Upgrading from the Preview Batch AI to the GA'ed Azure Machine Learning service gives you a better experience through concepts that are easier to use such as Estimators and Datastores. It also guarantees GA level Azure service SLAs and customer support.

Azure Machine Learning service also brings in new functionality such as automated machine learning, hyperparameter tuning, and ML pipelines, which are useful in most large-scale AI workloads. The ability to deploy a trained model without switching to a separate service helps complete the data science loop from data preparation (using the Data Prep SDK) all the way to operationalization and model monitoring.

Migrate

Learn how to migrate and how the code you use maps to code in Azure Machine Learning service in the Migrate to Azure Machine Learning service article.

Get support

Batch AI has been retired and is already blocking new subscriptions from registering against the service. Reach out to us at Azure Batch AI Training Preview with any questions or if you have feedback as you migrate to Azure Machine Learning service.
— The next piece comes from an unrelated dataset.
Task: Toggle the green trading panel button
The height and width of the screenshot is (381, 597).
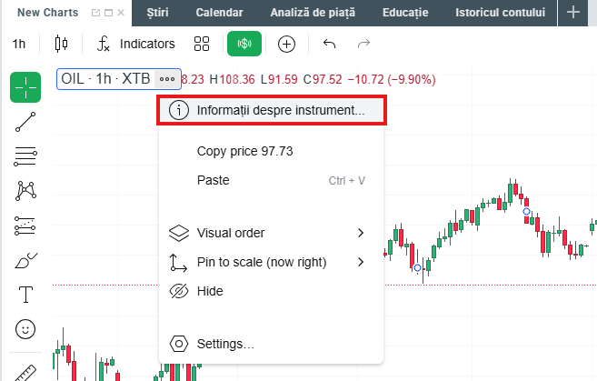Action: tap(244, 44)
Azure Machine Learning service is a generally available service. This means that it comes with a committed SLA and various support plans to choose from.

Pricing for using Azure infrastructure either through the Batch AI service or through the Azure Machine Learning service should not vary, as we only charge the price for the underlying compute in both cases. For more information, see the pricing calculator.

View the regional availability between the two services on the Azure portal.